----- GIVEN INFORMATION -----

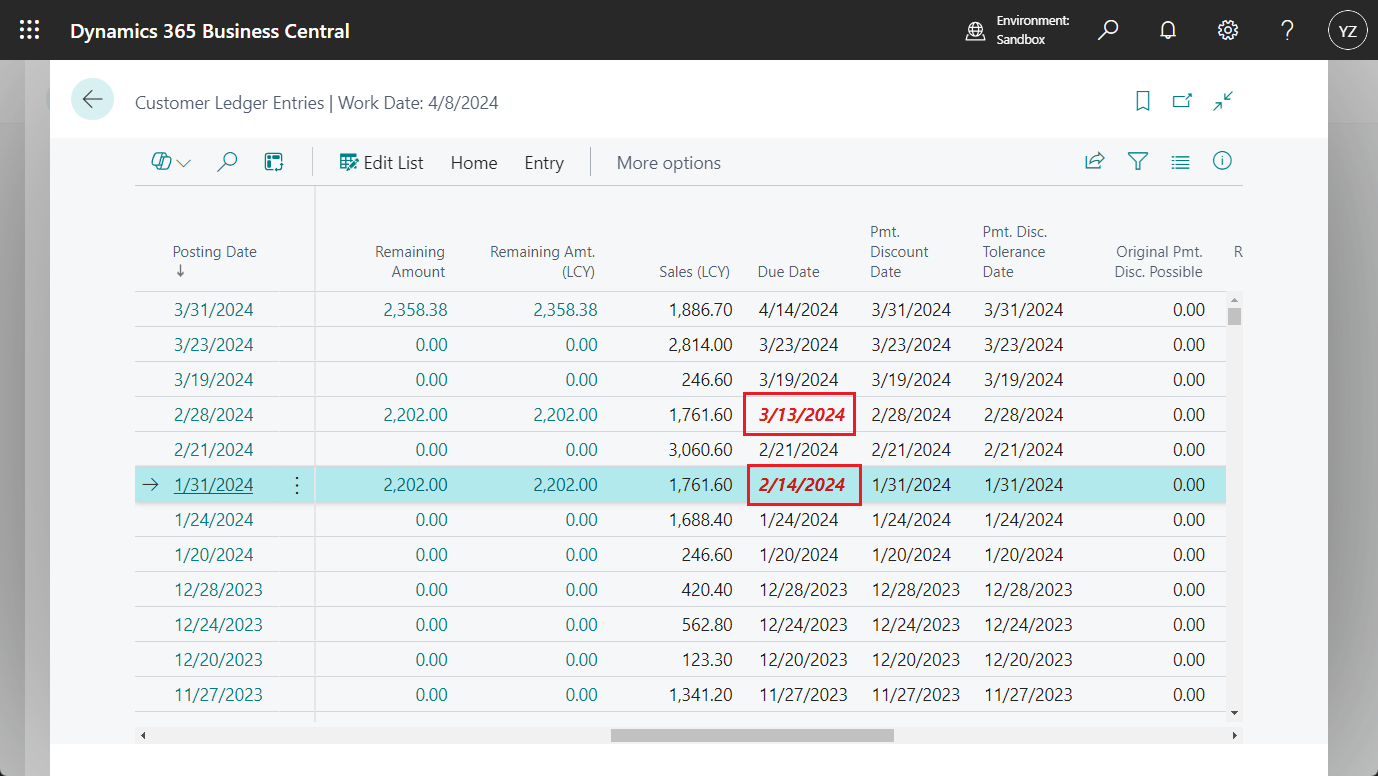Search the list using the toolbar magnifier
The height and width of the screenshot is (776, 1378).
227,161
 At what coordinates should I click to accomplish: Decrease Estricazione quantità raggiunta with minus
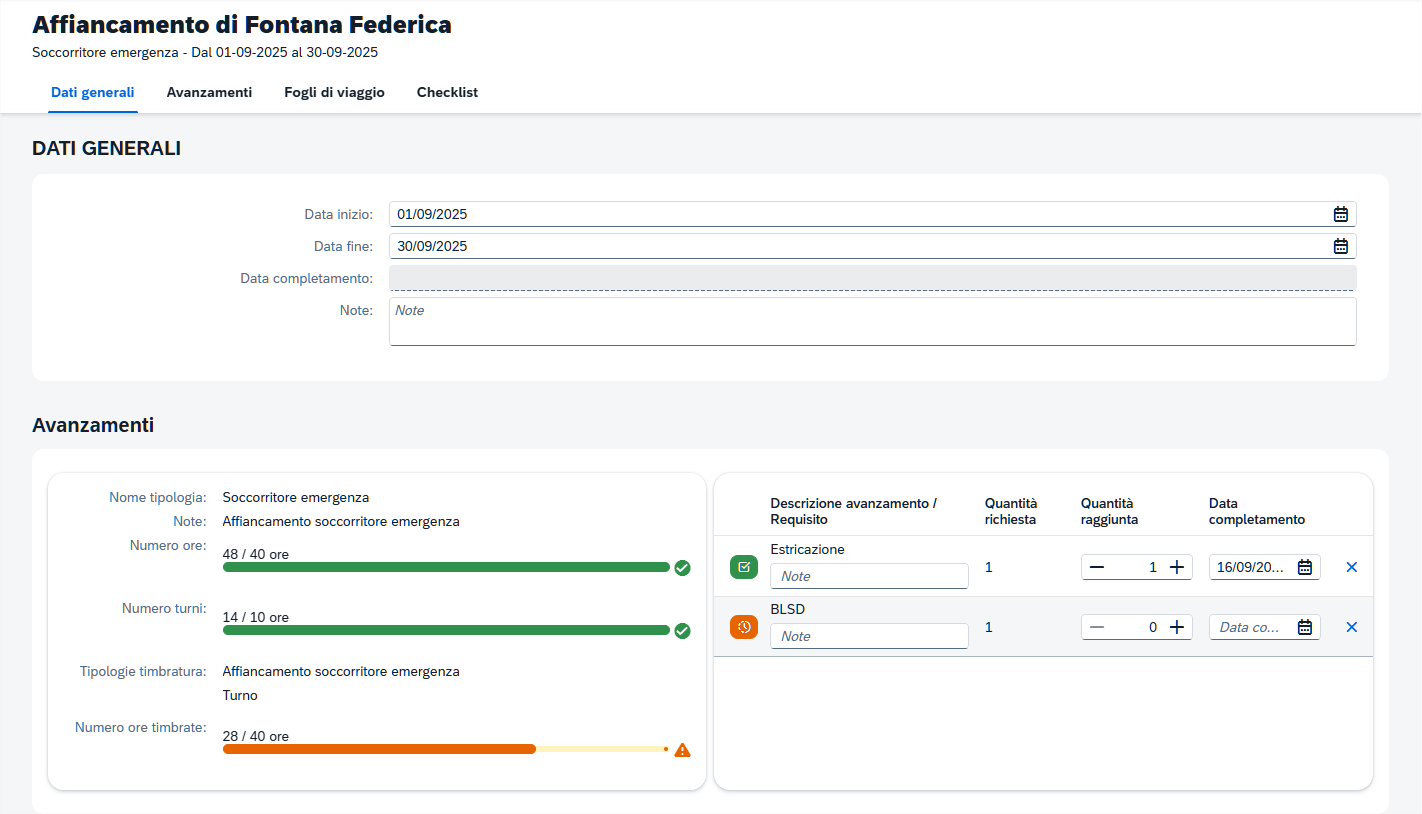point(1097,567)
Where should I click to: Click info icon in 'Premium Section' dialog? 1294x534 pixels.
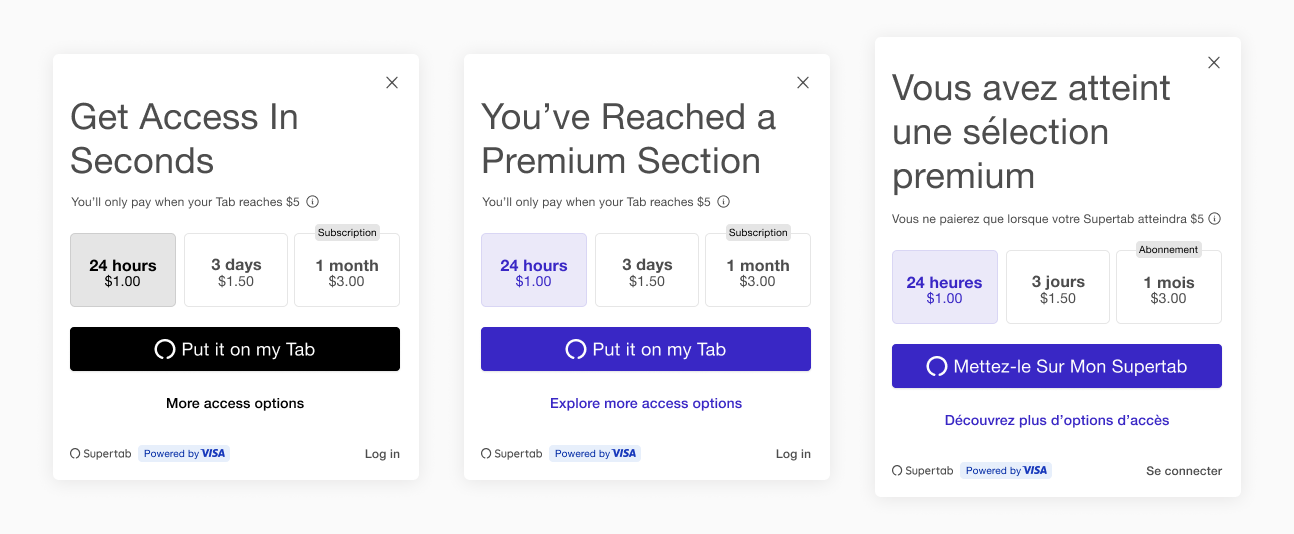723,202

-----

WORK TO COMPLETE:
Copy the final stretch of the entries exactly: the line containing "At what coordinates" and every line after it through the last. Include no pictures and nothing more.

RESPONSE TO THIS EXERCISE:
 At what coordinates should I click to accomplish: Decrease Estricazione quantità raggiunta with minus
point(1097,567)
Where should I click to: Click info icon in 'Premium Section' dialog? 1294x534 pixels.
723,202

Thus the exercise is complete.